### Source
● ● ● ● ●
It has a way of creeping into the room uninvited.
You know the feeling… the tightness in your chest, the tension in your stomach, rapid heart rate, a restless energy that seems to want to take you over.
Most of us try to avoid it, resist it, or numb it away.
But what if anxiety isn’t the enemy at all?
It’s true. We don’t love the feeling.
But maybe that’s the whole point.
This particular cocktail of chemicals flooding your body isn’t meant to inspire a warm, cuddly feeling that makes you want to go lay out in the sun.
No — it has a very different purpose.
A vital one.
Its purpose is to get you the hell out of the way of whatever imminent danger your system thinks is coming.
Its entire role is agitation.
It’s not trying to comfort you; it’s trying to move you.
So it’s not a bad thing. It’s just misplaced in our modern environment.
We humans love to label things.
It makes the world feel more manageable.
We also love to qualify them: good, bad, me like, me no like.
Naturally, we slap the “bad” label on anxiety.
But in its essence, its not bad at all.
The problem isn’t anxiety itself… It's when it becomes chronic.
You see, we’ve done a decent job of eliminating most physical dangers.
We’re a well-protected animal now.
But your brain doesn’t live in the physical world.
It lives inside a dark, protective casing — your skull — interpreting the world through signals.
And most of the “data” it uses to gauge danger doesn’t come from outside; it comes from an internal world view built in your subconscious.
All those old memories, experiences, and fears you stored while your brain was still developing—they become ghosts your nervous system keeps reacting to.
Your poor brain can’t tell the difference between those phantoms in your head and actual physical danger.
So even when you’re perfectly safe, it’s convinced you’re under constant threat.
What we typically do is brace against this feeling.
If you look closely, most of us carry a constant, low-level tension throughout the day — a subtle tightening, a readiness to protect ourselves from feeling what we don’t want to feel.
This was my state for most of my life.
It was so familiar I didn’t even know I was doing it.
That tension is our shield.
It keeps life from penetrating us.
But here’s the paradox: resistance breeds persistence.
The more you resist, the more it sticks.
So what do we do?
● ● ● ● ●
### Exercise set
• 1. Decide whether each statement agrees with the anxiety essay: (a) anxiety is trying to comfort you; (b) the brain cannot tell imagined phantoms apart from real physical danger; (c) resisting the feeling makes it fade faster. Answer each with yes or no, then quote the deciding words from the essay.
• 2. From the anxiety essay, quote word for word the passage that begins at the words "Naturally, we slap" and stops after "the physical world.".
Work only from the anxiety essay.

(Items from a dataset)
● ● ● ● ●
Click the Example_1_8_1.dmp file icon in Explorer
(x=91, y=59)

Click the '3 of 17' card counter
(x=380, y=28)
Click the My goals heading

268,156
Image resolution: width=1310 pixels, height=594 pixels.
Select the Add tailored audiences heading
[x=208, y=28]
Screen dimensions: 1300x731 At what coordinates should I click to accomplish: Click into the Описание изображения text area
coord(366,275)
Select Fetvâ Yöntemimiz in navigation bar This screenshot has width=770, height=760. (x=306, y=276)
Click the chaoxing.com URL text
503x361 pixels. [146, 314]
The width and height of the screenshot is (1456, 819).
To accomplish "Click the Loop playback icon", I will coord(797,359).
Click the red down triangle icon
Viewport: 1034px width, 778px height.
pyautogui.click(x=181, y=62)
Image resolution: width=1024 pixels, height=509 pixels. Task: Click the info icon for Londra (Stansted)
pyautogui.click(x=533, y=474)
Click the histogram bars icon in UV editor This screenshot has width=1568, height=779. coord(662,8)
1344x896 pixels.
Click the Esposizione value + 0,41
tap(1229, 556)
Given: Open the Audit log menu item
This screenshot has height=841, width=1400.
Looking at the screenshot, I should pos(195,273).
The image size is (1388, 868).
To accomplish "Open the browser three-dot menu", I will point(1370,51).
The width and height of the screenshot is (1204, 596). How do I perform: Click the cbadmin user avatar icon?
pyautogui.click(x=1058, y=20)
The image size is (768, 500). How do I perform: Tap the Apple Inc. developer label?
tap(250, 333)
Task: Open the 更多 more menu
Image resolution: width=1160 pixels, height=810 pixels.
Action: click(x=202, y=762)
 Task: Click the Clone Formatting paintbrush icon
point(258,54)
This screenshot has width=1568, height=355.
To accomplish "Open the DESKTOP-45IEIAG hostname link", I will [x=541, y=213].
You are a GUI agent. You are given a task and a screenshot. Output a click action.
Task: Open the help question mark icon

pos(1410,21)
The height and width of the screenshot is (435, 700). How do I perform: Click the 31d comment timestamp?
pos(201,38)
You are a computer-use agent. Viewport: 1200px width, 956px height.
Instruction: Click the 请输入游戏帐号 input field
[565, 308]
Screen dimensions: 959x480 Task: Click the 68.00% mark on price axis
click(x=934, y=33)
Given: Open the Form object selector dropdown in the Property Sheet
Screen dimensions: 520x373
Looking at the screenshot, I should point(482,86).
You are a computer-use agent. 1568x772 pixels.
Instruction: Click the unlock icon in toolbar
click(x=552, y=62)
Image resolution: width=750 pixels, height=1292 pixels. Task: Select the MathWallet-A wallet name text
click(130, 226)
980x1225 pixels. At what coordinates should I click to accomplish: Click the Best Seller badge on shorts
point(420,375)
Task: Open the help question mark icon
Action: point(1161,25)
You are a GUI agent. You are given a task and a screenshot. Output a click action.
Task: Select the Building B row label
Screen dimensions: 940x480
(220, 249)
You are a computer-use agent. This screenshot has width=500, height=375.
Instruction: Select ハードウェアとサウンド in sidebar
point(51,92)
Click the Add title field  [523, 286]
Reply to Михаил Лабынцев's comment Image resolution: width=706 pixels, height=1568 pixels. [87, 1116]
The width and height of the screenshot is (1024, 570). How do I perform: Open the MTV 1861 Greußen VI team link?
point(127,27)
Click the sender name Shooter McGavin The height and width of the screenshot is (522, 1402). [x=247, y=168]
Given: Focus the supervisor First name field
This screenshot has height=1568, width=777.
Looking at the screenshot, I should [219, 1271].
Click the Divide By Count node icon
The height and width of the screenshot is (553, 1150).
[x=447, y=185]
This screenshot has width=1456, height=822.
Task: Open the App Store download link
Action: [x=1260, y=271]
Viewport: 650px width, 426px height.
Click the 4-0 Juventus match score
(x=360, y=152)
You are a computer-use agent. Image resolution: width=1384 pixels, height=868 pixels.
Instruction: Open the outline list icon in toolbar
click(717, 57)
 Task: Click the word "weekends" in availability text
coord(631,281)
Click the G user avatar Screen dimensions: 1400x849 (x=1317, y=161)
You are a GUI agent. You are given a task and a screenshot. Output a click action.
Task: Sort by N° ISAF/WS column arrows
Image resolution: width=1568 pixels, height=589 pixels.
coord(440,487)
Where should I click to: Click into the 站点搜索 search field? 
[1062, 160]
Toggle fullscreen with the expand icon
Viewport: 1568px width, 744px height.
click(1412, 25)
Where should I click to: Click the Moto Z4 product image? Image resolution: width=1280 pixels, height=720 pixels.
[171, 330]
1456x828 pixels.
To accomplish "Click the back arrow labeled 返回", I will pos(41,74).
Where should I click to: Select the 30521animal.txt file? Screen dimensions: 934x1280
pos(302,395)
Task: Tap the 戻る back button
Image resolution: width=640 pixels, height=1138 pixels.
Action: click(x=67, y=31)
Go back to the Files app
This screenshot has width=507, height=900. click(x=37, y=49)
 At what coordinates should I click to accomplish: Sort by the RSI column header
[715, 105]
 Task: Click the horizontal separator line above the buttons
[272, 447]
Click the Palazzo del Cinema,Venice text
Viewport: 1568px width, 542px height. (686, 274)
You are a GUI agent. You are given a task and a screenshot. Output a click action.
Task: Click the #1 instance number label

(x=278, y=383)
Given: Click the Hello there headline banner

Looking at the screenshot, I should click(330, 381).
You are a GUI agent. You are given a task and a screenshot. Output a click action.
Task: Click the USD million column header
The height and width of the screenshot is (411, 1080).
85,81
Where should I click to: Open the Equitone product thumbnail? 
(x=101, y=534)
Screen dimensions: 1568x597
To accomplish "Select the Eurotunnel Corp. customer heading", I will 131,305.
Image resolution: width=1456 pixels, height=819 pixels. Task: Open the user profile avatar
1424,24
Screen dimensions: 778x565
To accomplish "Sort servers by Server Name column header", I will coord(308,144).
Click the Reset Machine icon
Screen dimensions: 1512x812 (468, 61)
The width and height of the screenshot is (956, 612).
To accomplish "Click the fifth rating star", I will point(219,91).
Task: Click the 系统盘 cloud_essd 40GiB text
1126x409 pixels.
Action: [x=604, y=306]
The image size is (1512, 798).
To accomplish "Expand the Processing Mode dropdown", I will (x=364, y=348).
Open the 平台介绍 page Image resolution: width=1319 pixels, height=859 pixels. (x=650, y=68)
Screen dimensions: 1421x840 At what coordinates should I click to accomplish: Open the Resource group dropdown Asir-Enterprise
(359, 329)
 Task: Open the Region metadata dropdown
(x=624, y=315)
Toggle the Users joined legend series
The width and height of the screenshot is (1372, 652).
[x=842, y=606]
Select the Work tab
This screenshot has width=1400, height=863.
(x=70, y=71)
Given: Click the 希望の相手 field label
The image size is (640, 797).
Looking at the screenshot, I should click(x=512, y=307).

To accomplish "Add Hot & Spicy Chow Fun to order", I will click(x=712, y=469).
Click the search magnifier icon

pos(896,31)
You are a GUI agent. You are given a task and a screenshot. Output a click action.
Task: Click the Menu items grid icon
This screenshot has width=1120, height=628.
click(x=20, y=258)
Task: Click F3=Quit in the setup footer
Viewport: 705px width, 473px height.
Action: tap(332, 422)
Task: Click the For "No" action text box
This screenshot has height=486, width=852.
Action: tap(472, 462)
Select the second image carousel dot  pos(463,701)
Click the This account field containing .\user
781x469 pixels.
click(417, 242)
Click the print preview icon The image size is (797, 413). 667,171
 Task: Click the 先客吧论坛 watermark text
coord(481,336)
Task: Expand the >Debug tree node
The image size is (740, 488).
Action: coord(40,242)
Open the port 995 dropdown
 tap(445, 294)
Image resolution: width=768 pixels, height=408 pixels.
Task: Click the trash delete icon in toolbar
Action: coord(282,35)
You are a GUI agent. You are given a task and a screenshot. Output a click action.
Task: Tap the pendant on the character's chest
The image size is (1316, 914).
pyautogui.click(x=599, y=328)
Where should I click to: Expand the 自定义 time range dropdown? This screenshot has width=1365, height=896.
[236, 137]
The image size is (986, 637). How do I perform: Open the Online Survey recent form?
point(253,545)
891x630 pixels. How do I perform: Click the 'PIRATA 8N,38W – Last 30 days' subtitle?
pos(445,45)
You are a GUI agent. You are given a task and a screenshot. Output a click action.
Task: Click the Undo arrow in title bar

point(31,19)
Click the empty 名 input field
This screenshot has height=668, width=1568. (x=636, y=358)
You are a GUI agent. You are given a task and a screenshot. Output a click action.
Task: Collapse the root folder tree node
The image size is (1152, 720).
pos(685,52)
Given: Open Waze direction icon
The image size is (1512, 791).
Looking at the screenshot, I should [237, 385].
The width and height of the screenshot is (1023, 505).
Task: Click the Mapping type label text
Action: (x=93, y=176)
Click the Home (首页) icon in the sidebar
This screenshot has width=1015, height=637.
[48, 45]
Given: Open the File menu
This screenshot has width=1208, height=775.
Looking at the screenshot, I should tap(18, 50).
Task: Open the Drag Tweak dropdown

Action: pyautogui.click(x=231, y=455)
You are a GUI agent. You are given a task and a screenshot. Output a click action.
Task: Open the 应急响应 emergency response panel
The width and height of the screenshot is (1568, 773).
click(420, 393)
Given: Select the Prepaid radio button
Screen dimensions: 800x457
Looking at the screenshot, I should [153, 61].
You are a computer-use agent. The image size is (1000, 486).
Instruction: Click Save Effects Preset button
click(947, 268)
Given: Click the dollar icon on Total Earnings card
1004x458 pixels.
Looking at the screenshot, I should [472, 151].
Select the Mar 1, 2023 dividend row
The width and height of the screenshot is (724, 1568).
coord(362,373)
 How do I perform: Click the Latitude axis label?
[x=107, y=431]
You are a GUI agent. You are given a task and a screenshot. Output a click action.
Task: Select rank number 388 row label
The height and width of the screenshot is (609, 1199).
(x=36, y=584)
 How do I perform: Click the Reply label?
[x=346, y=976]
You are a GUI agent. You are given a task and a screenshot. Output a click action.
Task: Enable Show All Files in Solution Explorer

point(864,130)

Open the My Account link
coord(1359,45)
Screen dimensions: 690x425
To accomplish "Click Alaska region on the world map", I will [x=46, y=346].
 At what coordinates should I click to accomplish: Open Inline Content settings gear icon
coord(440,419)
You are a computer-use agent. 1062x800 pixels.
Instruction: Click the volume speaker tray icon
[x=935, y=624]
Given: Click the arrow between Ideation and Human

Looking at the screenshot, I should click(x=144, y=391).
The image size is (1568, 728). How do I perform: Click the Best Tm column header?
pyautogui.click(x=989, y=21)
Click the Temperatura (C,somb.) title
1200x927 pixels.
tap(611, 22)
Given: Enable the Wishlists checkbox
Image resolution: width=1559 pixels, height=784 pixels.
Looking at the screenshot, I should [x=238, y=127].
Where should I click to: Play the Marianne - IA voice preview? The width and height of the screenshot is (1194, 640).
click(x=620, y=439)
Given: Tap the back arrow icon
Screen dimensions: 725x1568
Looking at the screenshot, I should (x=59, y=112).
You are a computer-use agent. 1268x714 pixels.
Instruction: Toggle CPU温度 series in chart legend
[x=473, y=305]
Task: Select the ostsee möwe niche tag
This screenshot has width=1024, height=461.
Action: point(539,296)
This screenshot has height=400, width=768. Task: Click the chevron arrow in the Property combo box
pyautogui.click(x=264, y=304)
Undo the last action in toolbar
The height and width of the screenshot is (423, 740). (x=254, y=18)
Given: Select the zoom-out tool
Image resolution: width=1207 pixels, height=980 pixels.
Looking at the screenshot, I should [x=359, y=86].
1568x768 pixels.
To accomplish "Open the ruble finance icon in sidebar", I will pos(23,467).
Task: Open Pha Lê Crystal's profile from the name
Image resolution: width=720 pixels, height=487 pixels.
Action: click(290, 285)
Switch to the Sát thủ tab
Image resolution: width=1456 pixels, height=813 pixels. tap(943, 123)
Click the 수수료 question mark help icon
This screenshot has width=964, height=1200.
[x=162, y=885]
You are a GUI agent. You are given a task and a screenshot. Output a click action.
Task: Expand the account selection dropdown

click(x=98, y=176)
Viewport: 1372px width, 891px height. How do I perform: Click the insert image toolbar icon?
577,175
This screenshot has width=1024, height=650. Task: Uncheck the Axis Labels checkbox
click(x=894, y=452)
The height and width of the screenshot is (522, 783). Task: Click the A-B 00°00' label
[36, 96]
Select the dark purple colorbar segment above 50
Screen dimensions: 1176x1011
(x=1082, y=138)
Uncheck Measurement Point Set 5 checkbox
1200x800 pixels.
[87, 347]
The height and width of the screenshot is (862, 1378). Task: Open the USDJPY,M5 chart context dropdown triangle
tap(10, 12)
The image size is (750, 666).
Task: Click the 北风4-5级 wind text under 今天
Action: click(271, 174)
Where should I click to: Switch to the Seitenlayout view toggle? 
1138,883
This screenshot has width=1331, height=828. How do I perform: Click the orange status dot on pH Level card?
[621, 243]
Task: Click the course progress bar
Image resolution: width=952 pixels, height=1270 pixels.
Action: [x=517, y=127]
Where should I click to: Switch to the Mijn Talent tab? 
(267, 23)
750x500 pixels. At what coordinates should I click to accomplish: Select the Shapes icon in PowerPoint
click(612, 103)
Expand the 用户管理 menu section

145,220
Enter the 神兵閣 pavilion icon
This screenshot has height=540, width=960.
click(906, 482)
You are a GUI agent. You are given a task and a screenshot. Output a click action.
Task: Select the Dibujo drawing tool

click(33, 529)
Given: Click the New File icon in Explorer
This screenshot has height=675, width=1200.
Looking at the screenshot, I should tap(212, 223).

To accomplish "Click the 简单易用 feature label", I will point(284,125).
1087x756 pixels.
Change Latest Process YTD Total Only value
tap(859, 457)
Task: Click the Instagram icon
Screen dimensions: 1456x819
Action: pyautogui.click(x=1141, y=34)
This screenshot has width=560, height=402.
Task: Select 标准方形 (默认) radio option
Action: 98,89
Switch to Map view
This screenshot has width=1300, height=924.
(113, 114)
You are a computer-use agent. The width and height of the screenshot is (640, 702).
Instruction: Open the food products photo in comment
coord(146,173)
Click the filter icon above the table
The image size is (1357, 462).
● ● ● ● ●
### Answers provided
• 1.
(a) No: "It’s not trying to comfort you; it’s trying to move you."
(b) Yes: "Your poor brain can’t tell the difference between those phantoms in your head and actual physical danger."
(c) No: "The more you resist, the more it sticks."

• 2.
Naturally, we slap the “bad” label on anxiety.
But in its essence, its not bad at all.
The problem isn’t anxiety itself… It's when it becomes chronic.
You see, we’ve done a decent job of eliminating most physical dangers.
We’re a well-protected animal now.
But your brain doesn’t live in the physical world.